--- Start DATA IN THIS EXERCISE ---
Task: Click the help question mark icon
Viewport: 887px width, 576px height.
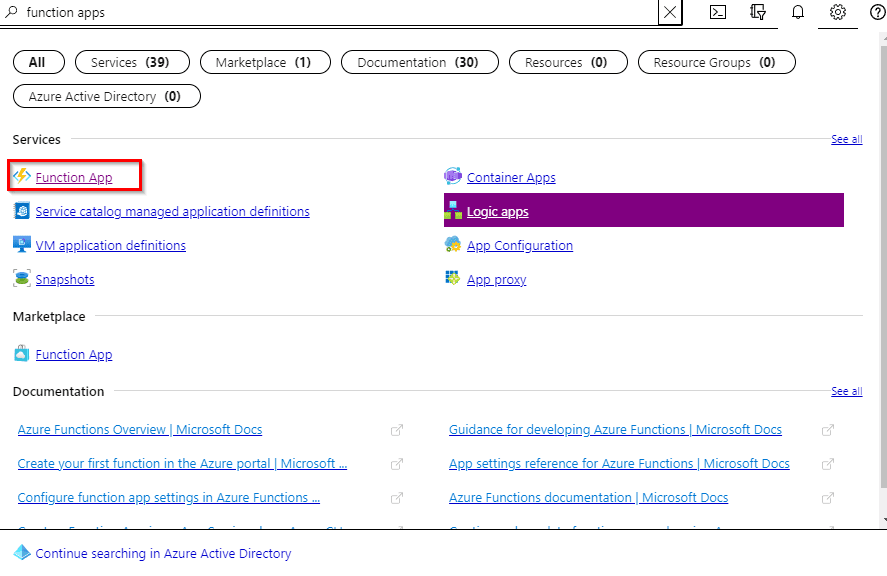Action: point(877,13)
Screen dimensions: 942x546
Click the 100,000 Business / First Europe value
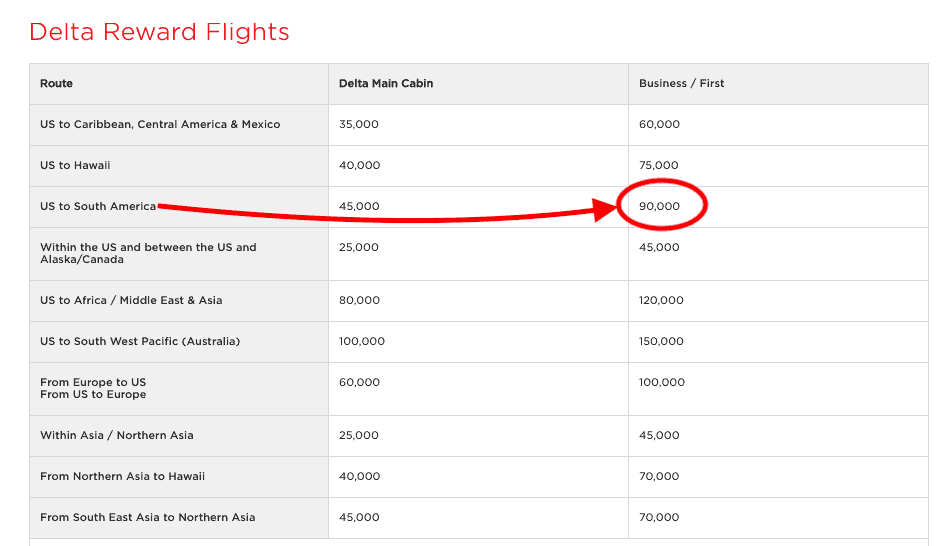click(x=662, y=382)
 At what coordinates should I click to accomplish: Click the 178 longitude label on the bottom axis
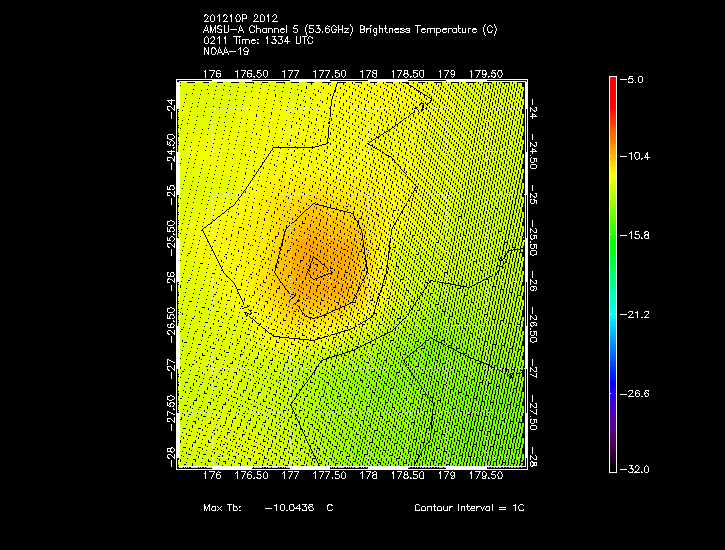(x=368, y=477)
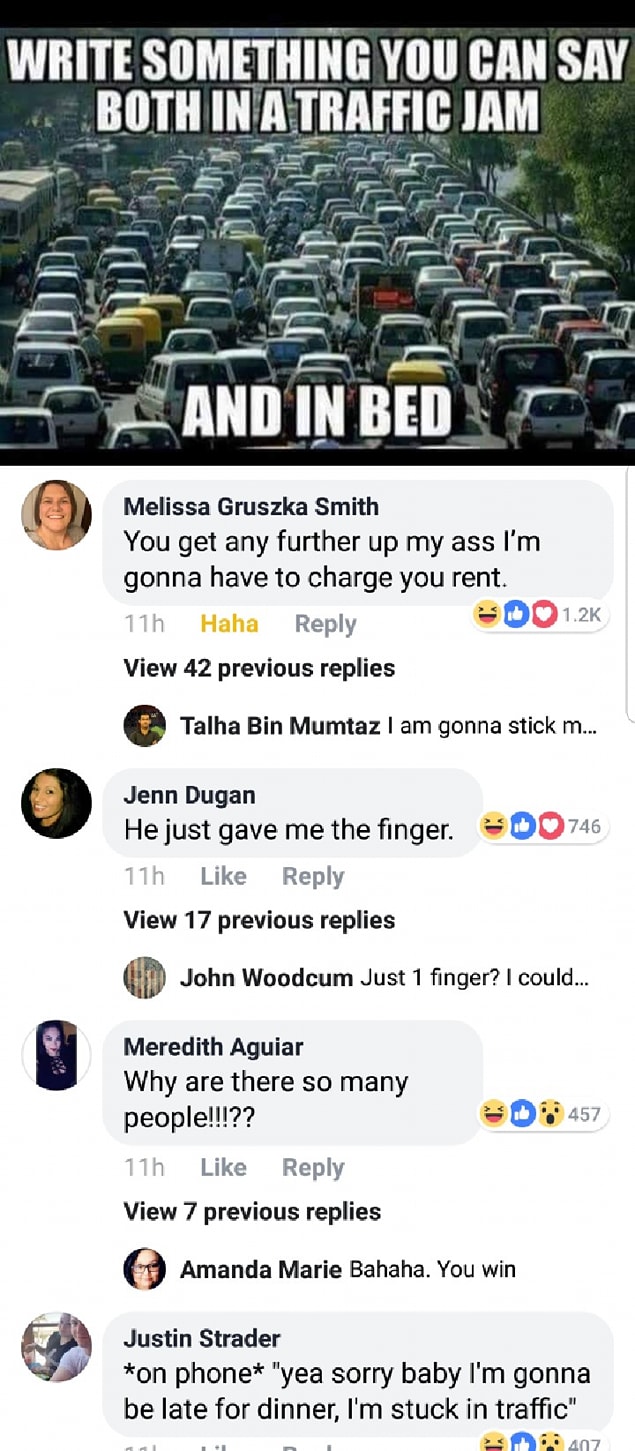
--- End DATA IN THIS EXERCISE ---
[CHALLENGE]: Give the material from its first line through the line with "click(x=662, y=382)", including that line, as a Markdown table with the columns Row and Line. Leave out blank lines and the pictures.

[WRITTEN ANSWER]:
| Row | Line |
|---|---|
| 1 | Task: Click the help question mark icon |
| 2 | Viewport: 887px width, 576px height. |
| 3 | Action: point(877,13) |
| 4 | Screen dimensions: 942x546 |
| 5 | Click the 100,000 Business / First Europe value |
| 6 | click(x=662, y=382) |